Jay Bookman

Opinion columnist and blogger at The Atlanta Journal-Constitution, specializing in foreign relations, environmental and technology-related issues

GOP trapped by its worst instincts on immigration


Republicans in the U.S. House of Representatives said their piece about immigration reform Wednesday. As expected, what they said wasn't pretty.

They voted to reverse last fall's executive order from President Obama that allows illegal immigrants to defer deportation if they have children who are U.S. citizens or permanent legal residents. Over the protests of Democrats and even a few Republicans, they went still further by voting to resume deportation of illegal immigrants who had been brought here as children, the so-called "dreamers" who have been raised here as Americans and know no other home.

That's the GOP version of immigration reform, and its important to note that every Georgia Republican voted in favor of the bill, including the provision to deport dreamers.

That runs directly counter to the results of a newly released AJC poll,  which reports that 67 percent of Georgians support allowing immigrant parents of U.S. citizens to stay in the country, even if they came here illegally. Only 31 percent oppose it. If opinion in Georgia reflects that of the rest of the country, which seems likely, support for allowing the dreamers to stay would poll even higher than 67 percent.

(UPDATE: According to the poll, 59 percent of Georgia Republicans support allowing illegal-immigrant parents of U.S. citizens to stay; only 40 percent oppose it.)

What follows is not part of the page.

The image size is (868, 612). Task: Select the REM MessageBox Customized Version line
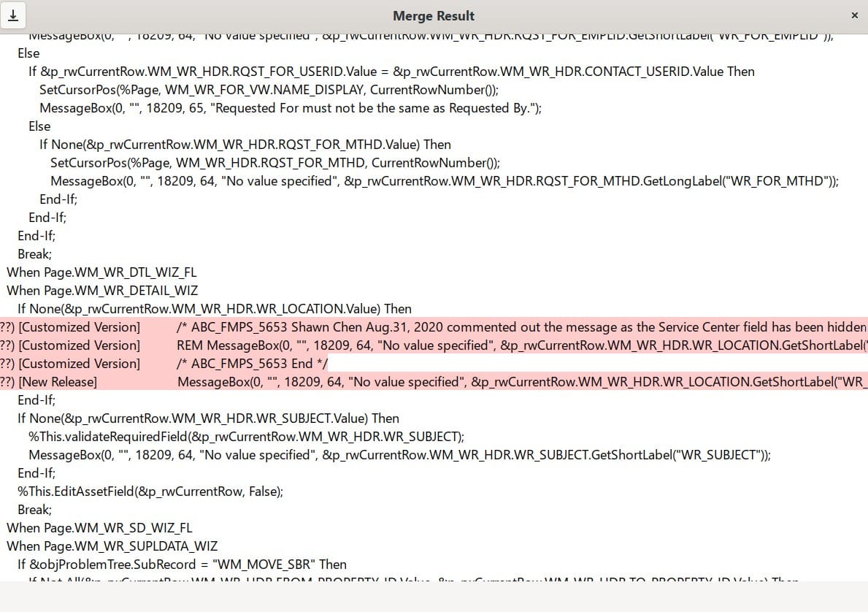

In that same AJC poll, 55 percent of Georgians said they would support granting permanent legal status to longtime illegal immigrants if they pay a fine, pass a background check and meet other requirements. That's the dreaded "amnesty" that the GOP so enthusiastically rejects, and that every GOP candidate for president will be required to reject as well. Only 41 percent of Georgians said they share that opposition to amnesty.

In short, even here in Georgia, a conservative state that just re-elected Republicans to every statewide office by significant margins, the GOP's policy on immigration is considerably more harsh than public opinion would require. It comes across as meanness for the sake of being mean. If I were a Hispanic American, I might start to wonder what was motivating that.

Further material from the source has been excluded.